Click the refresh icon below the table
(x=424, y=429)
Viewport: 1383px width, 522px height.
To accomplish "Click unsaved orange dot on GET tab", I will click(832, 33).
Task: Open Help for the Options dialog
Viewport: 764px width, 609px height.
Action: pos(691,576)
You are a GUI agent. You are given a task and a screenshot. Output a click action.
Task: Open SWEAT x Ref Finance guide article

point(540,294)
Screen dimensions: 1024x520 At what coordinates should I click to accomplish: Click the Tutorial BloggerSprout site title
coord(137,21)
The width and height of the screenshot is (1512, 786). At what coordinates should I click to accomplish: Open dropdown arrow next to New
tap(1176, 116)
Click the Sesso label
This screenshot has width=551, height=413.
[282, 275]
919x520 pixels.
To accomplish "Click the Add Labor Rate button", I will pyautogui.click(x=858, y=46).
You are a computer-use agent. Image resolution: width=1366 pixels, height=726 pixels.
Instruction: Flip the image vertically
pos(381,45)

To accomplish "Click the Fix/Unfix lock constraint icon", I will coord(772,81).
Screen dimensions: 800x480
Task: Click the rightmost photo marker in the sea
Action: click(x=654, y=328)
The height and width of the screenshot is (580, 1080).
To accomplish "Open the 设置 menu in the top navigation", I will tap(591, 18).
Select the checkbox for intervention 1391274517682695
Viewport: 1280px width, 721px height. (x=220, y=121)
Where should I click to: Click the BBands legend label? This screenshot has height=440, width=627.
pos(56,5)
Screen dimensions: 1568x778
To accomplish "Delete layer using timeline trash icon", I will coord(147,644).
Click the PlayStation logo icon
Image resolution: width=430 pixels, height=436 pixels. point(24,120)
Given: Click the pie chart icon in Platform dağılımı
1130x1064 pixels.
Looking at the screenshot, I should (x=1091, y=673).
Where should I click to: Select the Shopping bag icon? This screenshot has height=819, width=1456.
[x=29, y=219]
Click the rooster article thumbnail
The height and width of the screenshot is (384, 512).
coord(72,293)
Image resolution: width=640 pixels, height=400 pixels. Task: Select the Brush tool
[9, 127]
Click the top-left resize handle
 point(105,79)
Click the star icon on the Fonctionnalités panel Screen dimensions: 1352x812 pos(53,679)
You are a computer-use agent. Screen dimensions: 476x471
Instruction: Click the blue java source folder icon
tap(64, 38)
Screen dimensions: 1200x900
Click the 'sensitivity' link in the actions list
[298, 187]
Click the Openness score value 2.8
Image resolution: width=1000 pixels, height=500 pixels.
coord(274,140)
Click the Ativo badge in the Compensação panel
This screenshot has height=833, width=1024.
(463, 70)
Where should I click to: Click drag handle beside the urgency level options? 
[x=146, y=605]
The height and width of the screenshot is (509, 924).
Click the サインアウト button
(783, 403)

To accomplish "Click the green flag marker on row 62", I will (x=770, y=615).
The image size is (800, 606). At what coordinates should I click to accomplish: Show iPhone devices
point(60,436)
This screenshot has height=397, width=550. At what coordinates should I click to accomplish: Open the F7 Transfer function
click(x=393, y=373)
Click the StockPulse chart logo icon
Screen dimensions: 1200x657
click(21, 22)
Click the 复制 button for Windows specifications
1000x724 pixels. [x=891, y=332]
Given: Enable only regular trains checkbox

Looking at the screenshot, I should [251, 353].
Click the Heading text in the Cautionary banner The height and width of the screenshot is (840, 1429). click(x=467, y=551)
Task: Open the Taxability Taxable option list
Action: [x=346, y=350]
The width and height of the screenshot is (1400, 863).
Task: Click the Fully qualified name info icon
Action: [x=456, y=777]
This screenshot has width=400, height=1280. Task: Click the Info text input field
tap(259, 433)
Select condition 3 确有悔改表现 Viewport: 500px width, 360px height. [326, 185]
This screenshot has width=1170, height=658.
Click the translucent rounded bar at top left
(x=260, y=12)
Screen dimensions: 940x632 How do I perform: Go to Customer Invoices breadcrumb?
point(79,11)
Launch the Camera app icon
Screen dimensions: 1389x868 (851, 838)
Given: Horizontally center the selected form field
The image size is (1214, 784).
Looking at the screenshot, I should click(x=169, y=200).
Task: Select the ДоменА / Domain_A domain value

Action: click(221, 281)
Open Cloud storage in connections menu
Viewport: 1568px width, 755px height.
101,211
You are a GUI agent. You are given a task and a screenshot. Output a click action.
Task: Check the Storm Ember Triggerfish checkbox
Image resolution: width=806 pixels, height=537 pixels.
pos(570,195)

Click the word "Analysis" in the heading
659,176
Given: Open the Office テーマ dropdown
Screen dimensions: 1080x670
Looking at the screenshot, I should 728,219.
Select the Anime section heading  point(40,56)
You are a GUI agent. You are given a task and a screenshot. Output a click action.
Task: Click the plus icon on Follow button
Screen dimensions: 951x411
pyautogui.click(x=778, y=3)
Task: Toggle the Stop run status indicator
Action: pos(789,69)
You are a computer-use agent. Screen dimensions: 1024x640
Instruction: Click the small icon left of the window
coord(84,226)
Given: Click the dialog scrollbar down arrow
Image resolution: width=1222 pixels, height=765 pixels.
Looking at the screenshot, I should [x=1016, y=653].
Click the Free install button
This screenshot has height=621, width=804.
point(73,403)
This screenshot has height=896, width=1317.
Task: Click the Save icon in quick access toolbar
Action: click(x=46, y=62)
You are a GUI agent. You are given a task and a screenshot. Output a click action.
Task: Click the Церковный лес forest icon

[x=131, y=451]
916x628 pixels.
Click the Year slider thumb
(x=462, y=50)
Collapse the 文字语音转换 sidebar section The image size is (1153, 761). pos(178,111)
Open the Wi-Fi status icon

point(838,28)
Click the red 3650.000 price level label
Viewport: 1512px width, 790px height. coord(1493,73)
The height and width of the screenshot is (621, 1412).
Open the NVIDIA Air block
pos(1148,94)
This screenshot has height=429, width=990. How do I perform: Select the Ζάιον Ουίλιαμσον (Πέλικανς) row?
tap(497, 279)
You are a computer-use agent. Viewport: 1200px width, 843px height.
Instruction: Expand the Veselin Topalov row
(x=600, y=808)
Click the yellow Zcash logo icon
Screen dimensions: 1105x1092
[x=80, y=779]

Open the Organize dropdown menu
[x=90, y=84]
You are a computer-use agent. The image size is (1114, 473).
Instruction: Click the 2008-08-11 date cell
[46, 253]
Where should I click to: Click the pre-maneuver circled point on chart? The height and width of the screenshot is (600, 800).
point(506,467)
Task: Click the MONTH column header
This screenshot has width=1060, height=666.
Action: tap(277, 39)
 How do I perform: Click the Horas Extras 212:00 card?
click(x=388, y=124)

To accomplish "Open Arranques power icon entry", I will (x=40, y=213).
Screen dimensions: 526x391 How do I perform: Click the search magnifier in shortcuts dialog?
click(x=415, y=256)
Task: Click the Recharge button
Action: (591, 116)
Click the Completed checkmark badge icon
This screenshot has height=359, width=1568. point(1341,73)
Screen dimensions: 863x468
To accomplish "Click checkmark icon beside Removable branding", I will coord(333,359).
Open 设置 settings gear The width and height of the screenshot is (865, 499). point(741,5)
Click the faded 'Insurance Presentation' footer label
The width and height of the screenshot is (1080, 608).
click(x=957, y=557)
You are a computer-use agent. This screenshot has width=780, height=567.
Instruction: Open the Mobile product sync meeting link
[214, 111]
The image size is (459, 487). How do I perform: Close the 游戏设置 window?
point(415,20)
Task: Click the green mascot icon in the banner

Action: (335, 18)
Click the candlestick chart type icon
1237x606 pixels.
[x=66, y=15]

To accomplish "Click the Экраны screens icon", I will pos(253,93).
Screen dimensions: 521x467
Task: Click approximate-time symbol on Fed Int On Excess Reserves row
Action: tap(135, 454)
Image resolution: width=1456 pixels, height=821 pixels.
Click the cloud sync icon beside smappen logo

□ □ □

• [Exercise brief]
Without leaving anything out, repeat every entry shown above.

• [Reply to the task]
Click the refresh icon below the table
(x=424, y=429)
Viewport: 1383px width, 522px height.
To accomplish "Click unsaved orange dot on GET tab", I will click(832, 33).
Task: Open Help for the Options dialog
Viewport: 764px width, 609px height.
Action: pos(691,576)
You are a GUI agent. You are given a task and a screenshot. Output a click action.
Task: Open SWEAT x Ref Finance guide article

point(540,294)
Screen dimensions: 1024x520 At what coordinates should I click to accomplish: Click the Tutorial BloggerSprout site title
coord(137,21)
The width and height of the screenshot is (1512, 786). At what coordinates should I click to accomplish: Open dropdown arrow next to New
tap(1176, 116)
Click the Sesso label
This screenshot has width=551, height=413.
[282, 275]
919x520 pixels.
To accomplish "Click the Add Labor Rate button", I will pyautogui.click(x=858, y=46).
You are a computer-use agent. Image resolution: width=1366 pixels, height=726 pixels.
Instruction: Flip the image vertically
pos(381,45)

To accomplish "Click the Fix/Unfix lock constraint icon", I will coord(772,81).
Screen dimensions: 800x480
Task: Click the rightmost photo marker in the sea
Action: click(x=654, y=328)
The height and width of the screenshot is (580, 1080).
To accomplish "Open the 设置 menu in the top navigation", I will tap(591, 18).
Select the checkbox for intervention 1391274517682695
Viewport: 1280px width, 721px height. (x=220, y=121)
Where should I click to: Click the BBands legend label? This screenshot has height=440, width=627.
pos(56,5)
Screen dimensions: 1568x778
To accomplish "Delete layer using timeline trash icon", I will coord(147,644).
Click the PlayStation logo icon
Image resolution: width=430 pixels, height=436 pixels. point(24,120)
Given: Click the pie chart icon in Platform dağılımı
1130x1064 pixels.
Looking at the screenshot, I should (x=1091, y=673).
Where should I click to: Select the Shopping bag icon? This screenshot has height=819, width=1456.
[x=29, y=219]
Click the rooster article thumbnail
The height and width of the screenshot is (384, 512).
coord(72,293)
Image resolution: width=640 pixels, height=400 pixels. Task: Select the Brush tool
[9, 127]
Click the top-left resize handle
 point(105,79)
Click the star icon on the Fonctionnalités panel Screen dimensions: 1352x812 pos(53,679)
You are a computer-use agent. Screen dimensions: 476x471
Instruction: Click the blue java source folder icon
tap(64, 38)
Screen dimensions: 1200x900
Click the 'sensitivity' link in the actions list
[298, 187]
Click the Openness score value 2.8
Image resolution: width=1000 pixels, height=500 pixels.
coord(274,140)
Click the Ativo badge in the Compensação panel
This screenshot has height=833, width=1024.
(463, 70)
Where should I click to: Click drag handle beside the urgency level options? 
[x=146, y=605]
The height and width of the screenshot is (509, 924).
Click the サインアウト button
(783, 403)

To accomplish "Click the green flag marker on row 62", I will (x=770, y=615).
The image size is (800, 606). At what coordinates should I click to accomplish: Show iPhone devices
point(60,436)
This screenshot has height=397, width=550. At what coordinates should I click to accomplish: Open the F7 Transfer function
click(x=393, y=373)
Click the StockPulse chart logo icon
Screen dimensions: 1200x657
click(21, 22)
Click the 复制 button for Windows specifications
1000x724 pixels. [x=891, y=332]
Given: Enable only regular trains checkbox

Looking at the screenshot, I should [251, 353].
Click the Heading text in the Cautionary banner The height and width of the screenshot is (840, 1429). click(x=467, y=551)
Task: Open the Taxability Taxable option list
Action: [x=346, y=350]
The width and height of the screenshot is (1400, 863).
Task: Click the Fully qualified name info icon
Action: [x=456, y=777]
This screenshot has width=400, height=1280. Task: Click the Info text input field
tap(259, 433)
Select condition 3 确有悔改表现 Viewport: 500px width, 360px height. [326, 185]
This screenshot has width=1170, height=658.
Click the translucent rounded bar at top left
(x=260, y=12)
Screen dimensions: 940x632 How do I perform: Go to Customer Invoices breadcrumb?
point(79,11)
Launch the Camera app icon
Screen dimensions: 1389x868 (851, 838)
Given: Horizontally center the selected form field
The image size is (1214, 784).
Looking at the screenshot, I should click(x=169, y=200).
Task: Select the ДоменА / Domain_A domain value

Action: click(221, 281)
Open Cloud storage in connections menu
Viewport: 1568px width, 755px height.
101,211
You are a GUI agent. You are given a task and a screenshot. Output a click action.
Task: Check the Storm Ember Triggerfish checkbox
Image resolution: width=806 pixels, height=537 pixels.
pos(570,195)

Click the word "Analysis" in the heading
659,176
Given: Open the Office テーマ dropdown
Screen dimensions: 1080x670
Looking at the screenshot, I should 728,219.
Select the Anime section heading  point(40,56)
You are a GUI agent. You are given a task and a screenshot. Output a click action.
Task: Click the plus icon on Follow button
Screen dimensions: 951x411
pyautogui.click(x=778, y=3)
Task: Toggle the Stop run status indicator
Action: pos(789,69)
You are a computer-use agent. Screen dimensions: 1024x640
Instruction: Click the small icon left of the window
coord(84,226)
Given: Click the dialog scrollbar down arrow
Image resolution: width=1222 pixels, height=765 pixels.
Looking at the screenshot, I should [x=1016, y=653].
Click the Free install button
This screenshot has height=621, width=804.
point(73,403)
This screenshot has height=896, width=1317.
Task: Click the Save icon in quick access toolbar
Action: click(x=46, y=62)
You are a GUI agent. You are given a task and a screenshot. Output a click action.
Task: Click the Церковный лес forest icon

[x=131, y=451]
916x628 pixels.
Click the Year slider thumb
(x=462, y=50)
Collapse the 文字语音转换 sidebar section The image size is (1153, 761). pos(178,111)
Open the Wi-Fi status icon

point(838,28)
Click the red 3650.000 price level label
Viewport: 1512px width, 790px height. coord(1493,73)
The height and width of the screenshot is (621, 1412).
Open the NVIDIA Air block
pos(1148,94)
This screenshot has height=429, width=990. How do I perform: Select the Ζάιον Ουίλιαμσον (Πέλικανς) row?
tap(497, 279)
You are a computer-use agent. Viewport: 1200px width, 843px height.
Instruction: Expand the Veselin Topalov row
(x=600, y=808)
Click the yellow Zcash logo icon
Screen dimensions: 1105x1092
[x=80, y=779]

Open the Organize dropdown menu
[x=90, y=84]
You are a computer-use agent. The image size is (1114, 473).
Instruction: Click the 2008-08-11 date cell
[46, 253]
Where should I click to: Click the pre-maneuver circled point on chart? The height and width of the screenshot is (600, 800).
point(506,467)
Task: Click the MONTH column header
This screenshot has width=1060, height=666.
Action: tap(277, 39)
 How do I perform: Click the Horas Extras 212:00 card?
click(x=388, y=124)

To accomplish "Open Arranques power icon entry", I will (x=40, y=213).
Screen dimensions: 526x391 How do I perform: Click the search magnifier in shortcuts dialog?
click(x=415, y=256)
Task: Click the Recharge button
Action: (591, 116)
Click the Completed checkmark badge icon
This screenshot has height=359, width=1568. point(1341,73)
Screen dimensions: 863x468
To accomplish "Click checkmark icon beside Removable branding", I will coord(333,359).
Open 设置 settings gear The width and height of the screenshot is (865, 499). point(741,5)
Click the faded 'Insurance Presentation' footer label
The width and height of the screenshot is (1080, 608).
click(x=957, y=557)
You are a computer-use agent. This screenshot has width=780, height=567.
Instruction: Open the Mobile product sync meeting link
[214, 111]
The image size is (459, 487). How do I perform: Close the 游戏设置 window?
point(415,20)
Task: Click the green mascot icon in the banner

Action: (335, 18)
Click the candlestick chart type icon
1237x606 pixels.
[x=66, y=15]

To accomplish "Click the Экраны screens icon", I will pos(253,93).
Screen dimensions: 521x467
Task: Click approximate-time symbol on Fed Int On Excess Reserves row
Action: tap(135, 454)
Image resolution: width=1456 pixels, height=821 pixels.
Click the cloud sync icon beside smappen logo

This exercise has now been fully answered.